May 11, 2024 ~ Saturday, Week 6
Aging Baby
Boomers aren't the only ones that still rock out with gusto on
I Can't Get No Satisfaction
Or maybe, we do get
satisfaction but it’s short-lived. We need a constant supply of MORE and
MORE and MORE of this, that, and several of the other. We're always
chasing after satisfying every possible
known desire and those soon-to-be discovered through the next advertisement, the next spectator sport, “reality” show, the next extra-large of everything edible especially that over-sized
calorie-laden sugar bomb, highly caffeinated and/or alcoholic drinks,
casino-video-fantasy game, ever larger TVs with paid streaming services that
supply continuous ads for what we must have, see, do, eat, drink, and yet ~ no
matter the cost to wallet, health, or life perspective: More is never Enough.
A modern interpretation of
the 13th century Persian poet Hafiz says: Being so preoccupied as we are
with needing to be satisfied, it seems we would be better at it by now. Wow, that was 10 centuries ago and
we still haven't found it?!
Dear God of Real Life, whether it's Christmas or Tuesday I must stop my head
rant of: I need to buy more, have more, and physically exhaust myself more
to do more to prove everything I'm supposed to prove. And to whom and for what do I need
to prove anything? Maybe I just want to think I am proving myself to be
more than I actually think I am. And what about all
that stuff I think I need but really just want?
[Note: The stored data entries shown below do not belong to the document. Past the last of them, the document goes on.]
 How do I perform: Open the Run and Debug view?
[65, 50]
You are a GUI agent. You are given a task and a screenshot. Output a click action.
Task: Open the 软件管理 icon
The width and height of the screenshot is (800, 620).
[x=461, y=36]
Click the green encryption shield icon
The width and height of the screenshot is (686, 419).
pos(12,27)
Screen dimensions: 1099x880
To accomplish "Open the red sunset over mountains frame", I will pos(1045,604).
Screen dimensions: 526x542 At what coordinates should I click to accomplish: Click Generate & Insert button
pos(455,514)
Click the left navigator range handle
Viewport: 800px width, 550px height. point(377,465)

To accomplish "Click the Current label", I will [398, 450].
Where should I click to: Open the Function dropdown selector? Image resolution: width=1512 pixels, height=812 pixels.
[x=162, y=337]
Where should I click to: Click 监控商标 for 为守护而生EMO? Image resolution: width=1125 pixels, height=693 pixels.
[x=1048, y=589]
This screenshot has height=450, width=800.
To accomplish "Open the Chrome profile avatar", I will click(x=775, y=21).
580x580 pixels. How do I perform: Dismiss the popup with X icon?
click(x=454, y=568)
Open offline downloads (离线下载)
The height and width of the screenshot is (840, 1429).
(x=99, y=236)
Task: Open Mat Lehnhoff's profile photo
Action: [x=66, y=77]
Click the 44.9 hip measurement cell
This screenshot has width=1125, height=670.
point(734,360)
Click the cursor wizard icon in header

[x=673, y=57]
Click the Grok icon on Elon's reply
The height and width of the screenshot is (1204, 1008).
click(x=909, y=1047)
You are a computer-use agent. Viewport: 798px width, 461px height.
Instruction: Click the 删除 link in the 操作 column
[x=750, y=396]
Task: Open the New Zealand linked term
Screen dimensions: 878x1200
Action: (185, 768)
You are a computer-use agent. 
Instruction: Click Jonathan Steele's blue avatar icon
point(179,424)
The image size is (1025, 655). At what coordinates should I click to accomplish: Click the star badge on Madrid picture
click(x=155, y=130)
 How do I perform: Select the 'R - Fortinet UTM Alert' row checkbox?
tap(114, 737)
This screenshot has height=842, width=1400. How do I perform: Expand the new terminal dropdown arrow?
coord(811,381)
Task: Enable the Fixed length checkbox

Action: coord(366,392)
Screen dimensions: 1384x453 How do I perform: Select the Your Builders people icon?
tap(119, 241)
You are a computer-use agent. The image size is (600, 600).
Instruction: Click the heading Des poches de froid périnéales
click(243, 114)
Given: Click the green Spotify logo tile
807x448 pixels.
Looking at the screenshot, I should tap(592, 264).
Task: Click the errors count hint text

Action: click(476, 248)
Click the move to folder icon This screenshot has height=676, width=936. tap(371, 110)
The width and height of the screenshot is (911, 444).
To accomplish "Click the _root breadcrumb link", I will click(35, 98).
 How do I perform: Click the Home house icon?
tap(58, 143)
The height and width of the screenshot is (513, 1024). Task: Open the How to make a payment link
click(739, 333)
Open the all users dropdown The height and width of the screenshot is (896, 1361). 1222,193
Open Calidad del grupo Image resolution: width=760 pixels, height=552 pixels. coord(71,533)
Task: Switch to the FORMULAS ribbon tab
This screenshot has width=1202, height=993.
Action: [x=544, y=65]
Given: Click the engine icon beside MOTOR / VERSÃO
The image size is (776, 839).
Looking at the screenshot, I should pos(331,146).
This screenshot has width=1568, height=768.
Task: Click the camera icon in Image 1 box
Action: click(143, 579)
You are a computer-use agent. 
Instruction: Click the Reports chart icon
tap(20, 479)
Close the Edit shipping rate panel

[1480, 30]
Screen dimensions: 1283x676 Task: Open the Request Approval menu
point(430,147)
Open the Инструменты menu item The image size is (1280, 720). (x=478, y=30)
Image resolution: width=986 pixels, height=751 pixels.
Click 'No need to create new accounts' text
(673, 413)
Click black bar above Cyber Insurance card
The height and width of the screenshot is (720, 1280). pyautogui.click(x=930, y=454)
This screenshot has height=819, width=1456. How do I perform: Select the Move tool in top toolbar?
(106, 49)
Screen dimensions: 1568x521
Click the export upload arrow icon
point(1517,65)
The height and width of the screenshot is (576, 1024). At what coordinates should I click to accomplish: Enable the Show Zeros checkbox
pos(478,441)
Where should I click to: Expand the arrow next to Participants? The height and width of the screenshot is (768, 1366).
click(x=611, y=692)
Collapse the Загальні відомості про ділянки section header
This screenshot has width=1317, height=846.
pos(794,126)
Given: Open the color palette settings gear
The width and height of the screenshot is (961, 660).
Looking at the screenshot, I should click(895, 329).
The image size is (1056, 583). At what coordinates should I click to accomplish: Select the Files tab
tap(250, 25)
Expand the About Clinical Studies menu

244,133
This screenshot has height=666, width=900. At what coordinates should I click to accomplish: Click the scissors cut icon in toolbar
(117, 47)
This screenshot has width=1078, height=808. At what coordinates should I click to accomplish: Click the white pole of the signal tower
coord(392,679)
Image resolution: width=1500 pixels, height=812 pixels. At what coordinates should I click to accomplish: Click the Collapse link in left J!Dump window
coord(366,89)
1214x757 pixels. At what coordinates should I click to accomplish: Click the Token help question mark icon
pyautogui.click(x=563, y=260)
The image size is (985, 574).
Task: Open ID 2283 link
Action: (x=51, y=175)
Ok, I'm taking a breath here...my real prayer is: Please help me stop thinking of
"wanting" as "needing." Let me find the true
gift of being in the ordinary, the routine, the everyday. A
simple smiley face in a text or email feels as good to give as to get to say
"I'm thinking of you." Not only on those "special" holidays and holy-days, but every single day I want and need to remember that less really is more.Oh, yes, and Thank You, Lord, sometimes I just need a place to stop, rest, and think about what life can be all about if I just give it a try. You are always there waiting for me to remember. I'm working on it. And at least in terms of being the Great Listener, You're the best! I really don't have to explain or make excuses. Even when I don't get what I (think) I want, with You in my heart there is always ENOUGH, always. Amen!